Collected data:
=== Begin Enclosure ===

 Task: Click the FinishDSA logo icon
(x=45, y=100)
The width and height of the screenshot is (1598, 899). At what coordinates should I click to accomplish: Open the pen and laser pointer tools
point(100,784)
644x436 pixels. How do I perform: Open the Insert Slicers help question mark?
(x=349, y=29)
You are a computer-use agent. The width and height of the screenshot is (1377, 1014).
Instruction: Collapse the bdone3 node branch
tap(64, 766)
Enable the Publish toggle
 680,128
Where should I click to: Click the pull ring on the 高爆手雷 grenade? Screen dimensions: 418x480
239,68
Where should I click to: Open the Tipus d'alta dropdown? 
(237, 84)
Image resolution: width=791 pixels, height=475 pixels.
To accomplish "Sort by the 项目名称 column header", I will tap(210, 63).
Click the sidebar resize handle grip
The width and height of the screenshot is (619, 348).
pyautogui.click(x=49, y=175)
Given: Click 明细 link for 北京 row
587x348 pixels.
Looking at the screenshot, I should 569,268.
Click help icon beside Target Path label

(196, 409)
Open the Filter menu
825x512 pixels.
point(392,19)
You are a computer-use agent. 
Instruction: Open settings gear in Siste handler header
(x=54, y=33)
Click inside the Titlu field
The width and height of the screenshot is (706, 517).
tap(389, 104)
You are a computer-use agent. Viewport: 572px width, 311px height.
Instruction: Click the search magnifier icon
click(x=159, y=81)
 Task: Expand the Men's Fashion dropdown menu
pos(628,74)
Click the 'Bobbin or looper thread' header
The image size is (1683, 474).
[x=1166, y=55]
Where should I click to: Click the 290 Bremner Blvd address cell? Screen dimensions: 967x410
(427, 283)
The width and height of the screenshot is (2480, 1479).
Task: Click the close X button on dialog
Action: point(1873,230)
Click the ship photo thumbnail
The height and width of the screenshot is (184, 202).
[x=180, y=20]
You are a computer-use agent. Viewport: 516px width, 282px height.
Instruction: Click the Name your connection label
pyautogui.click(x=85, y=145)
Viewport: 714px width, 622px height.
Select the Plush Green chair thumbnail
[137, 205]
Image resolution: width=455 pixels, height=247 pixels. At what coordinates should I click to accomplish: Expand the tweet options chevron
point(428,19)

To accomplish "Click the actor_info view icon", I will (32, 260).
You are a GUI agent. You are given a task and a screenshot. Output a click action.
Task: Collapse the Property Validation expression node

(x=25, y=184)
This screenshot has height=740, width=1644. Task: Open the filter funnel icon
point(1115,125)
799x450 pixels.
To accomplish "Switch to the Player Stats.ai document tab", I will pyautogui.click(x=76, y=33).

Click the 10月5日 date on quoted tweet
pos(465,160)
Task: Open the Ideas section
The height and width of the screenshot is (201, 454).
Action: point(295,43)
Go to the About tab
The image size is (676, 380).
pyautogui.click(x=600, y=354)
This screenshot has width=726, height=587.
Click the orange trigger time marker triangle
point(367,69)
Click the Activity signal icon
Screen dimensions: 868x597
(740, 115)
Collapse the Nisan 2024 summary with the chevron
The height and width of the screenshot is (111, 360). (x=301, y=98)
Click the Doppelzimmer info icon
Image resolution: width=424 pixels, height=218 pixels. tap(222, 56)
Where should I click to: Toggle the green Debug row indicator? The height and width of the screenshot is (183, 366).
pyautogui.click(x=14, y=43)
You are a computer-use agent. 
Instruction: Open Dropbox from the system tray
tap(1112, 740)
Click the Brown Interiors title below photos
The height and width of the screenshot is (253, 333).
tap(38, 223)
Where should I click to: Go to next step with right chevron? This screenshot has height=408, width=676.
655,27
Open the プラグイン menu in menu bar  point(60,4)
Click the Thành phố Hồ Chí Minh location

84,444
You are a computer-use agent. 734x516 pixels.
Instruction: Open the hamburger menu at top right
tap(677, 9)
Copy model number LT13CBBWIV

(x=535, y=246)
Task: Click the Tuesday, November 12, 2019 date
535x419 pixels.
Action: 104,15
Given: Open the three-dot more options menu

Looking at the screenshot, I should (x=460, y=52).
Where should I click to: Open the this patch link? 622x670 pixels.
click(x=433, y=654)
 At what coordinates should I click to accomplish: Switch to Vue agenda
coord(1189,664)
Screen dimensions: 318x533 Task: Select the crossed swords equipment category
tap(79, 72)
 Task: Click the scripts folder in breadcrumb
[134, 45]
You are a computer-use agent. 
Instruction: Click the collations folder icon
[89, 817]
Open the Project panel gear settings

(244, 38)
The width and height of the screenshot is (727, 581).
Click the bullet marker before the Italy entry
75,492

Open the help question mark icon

=== End Enclosure ===

Exercise>
Your answer should be each line from the entries that includes the string "agent".

Result for this task>
You are a computer-use agent. The width and height of the screenshot is (1377, 1014).
You are a computer-use agent. 
You are a computer-use agent. Viewport: 572px width, 311px height.
You are a computer-use agent. Viewport: 516px width, 282px height.
You are a GUI agent. You are given a task and a screenshot. Output a click action.
You are a computer-use agent. 
You are a computer-use agent. 734x516 pixels.
You are a computer-use agent. 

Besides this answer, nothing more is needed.